NEWS AND COMMENT: This is a good cat new story in my book. It's straightforward and the outcome is going to be good. And that is because the people who are dealing with the problem are sensible and enlightened.

Feral cat near the school
Feral cat near the school. Photo: 3TV/CBS 5.

In the past several months a feral cat problem has developed at Phoenix Day School for the Deaf. A colony has emerged at the school which has been supported by local residents who been feeding them next to the fence that borders the school. Because of this they been roaming onto the campus at 19th Avenue between Hayward and Morton Avenue.

The problem for Maria Murphy at the school is that they sometimes defecate on the campus. She says they bury it but it's not something they want for obvious reasons on campus.

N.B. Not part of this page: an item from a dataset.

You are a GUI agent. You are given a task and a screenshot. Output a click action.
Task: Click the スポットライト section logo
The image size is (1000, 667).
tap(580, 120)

The good news element of this story is that they decided to work together and employ TNR practices to control the colony. In addition, they are giving instructions to feed the cats for a set period of time daily. They've TNRed 17 already.

Felicity Short has set up a fundraising page to purchase traps and to set up veterinary appointments to get the cat spayed and neutered.

There are useful spin-offs for this kind of activity. You get people together. They work together. They meet each other. You have a community spirit. And you work with the cats to make their lives better but you stop them procreating. It's good for people to do something good for animal welfare. It's good for the collective consciousness.

A lot of people denigrate TNR. These are the anti-feral cat brigade. They want to eliminate them but TNR is so much better when carried out properly. There shouldn't be a discussion about it. Humans put the cats there because of their carelessness and therefore they have a duty to treat them humanely and with decency. It is humankind's mess to clear up.

Cassidy Porter-Whistman, founder of Barn House Rescue AZ hints at the fact that it should be a community effort when she said:

"It takes a village when you have a colony this size and they problem this size, it takes a little bit of a different approach."

They are teaming up with Felicity Short to run a TNR program. And they're going to educate the feeders to maintain the colony but not allow it to grow. The problem with feeding feral cats is that you create a food source. Colonies form around a food source. Also, you attract wildlife. Therefore it needs to be done in a controlled way. This, I think, is what they are alluding to when they say that they are going to educate feeders.

Porter-Whistman said that feral cat feeders tend to over-feed. She advises not to free feed but to feed at a specific time of day I presume in a controlled manner.

She is going to attend the location to educate the area about TNR. 😊 I like that.

She said:

We actually go out and try to educate the entire neighborhood, ask them who's feeding, if anyone's feeding, tell them about the project and then we trap every single night for three to five days until no cats come back to the feeding station. Unless we can stabilize those colonies one colony at a time in that targeted way, we literally would do this for the rest of our lives and never catch up to how many cats there are. They outnumber us, significantly."

A resident makes a good point which is that the cats do serve a purpose in keeping down the rodent population. She said: "You see the same cats around, there are no new cats obviously and it's all about balance because you do need some of them around--I mean, I don't see any mice or rats or other annoying things."